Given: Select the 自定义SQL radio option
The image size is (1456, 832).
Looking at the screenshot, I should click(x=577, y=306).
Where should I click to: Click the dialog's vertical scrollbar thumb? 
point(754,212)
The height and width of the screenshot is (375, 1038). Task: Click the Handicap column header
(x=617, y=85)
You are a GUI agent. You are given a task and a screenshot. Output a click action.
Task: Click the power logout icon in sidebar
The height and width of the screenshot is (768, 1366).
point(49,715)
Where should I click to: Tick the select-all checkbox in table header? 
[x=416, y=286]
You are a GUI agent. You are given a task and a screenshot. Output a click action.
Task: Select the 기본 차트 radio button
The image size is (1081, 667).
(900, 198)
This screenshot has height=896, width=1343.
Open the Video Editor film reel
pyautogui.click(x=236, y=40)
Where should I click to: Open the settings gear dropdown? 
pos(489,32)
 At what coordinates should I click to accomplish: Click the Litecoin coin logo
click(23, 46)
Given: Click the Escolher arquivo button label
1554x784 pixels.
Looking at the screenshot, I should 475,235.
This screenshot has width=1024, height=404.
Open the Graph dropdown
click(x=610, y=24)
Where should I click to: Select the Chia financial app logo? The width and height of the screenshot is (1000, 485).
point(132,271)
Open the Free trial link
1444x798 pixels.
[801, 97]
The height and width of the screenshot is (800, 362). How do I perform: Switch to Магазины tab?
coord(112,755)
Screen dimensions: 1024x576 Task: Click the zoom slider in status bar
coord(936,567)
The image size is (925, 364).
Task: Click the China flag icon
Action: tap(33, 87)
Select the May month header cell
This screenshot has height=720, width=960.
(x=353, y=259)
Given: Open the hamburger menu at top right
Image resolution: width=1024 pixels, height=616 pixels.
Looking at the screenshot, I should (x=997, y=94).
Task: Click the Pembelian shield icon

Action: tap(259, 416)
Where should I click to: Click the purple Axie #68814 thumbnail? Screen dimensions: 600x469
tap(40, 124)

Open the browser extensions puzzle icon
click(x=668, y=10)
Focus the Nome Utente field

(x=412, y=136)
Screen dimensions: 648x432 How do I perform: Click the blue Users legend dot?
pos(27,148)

Work to be completed:
All lines from the one containing "Image resolution: width=1024" to the last line of the material above must be copied exactly, and only those.

Solution for this task:
Image resolution: width=1024 pixels, height=616 pixels.
Looking at the screenshot, I should (x=997, y=94).
Task: Click the Pembelian shield icon

Action: tap(259, 416)
Where should I click to: Click the purple Axie #68814 thumbnail? Screen dimensions: 600x469
tap(40, 124)

Open the browser extensions puzzle icon
click(x=668, y=10)
Focus the Nome Utente field

(x=412, y=136)
Screen dimensions: 648x432 How do I perform: Click the blue Users legend dot?
pos(27,148)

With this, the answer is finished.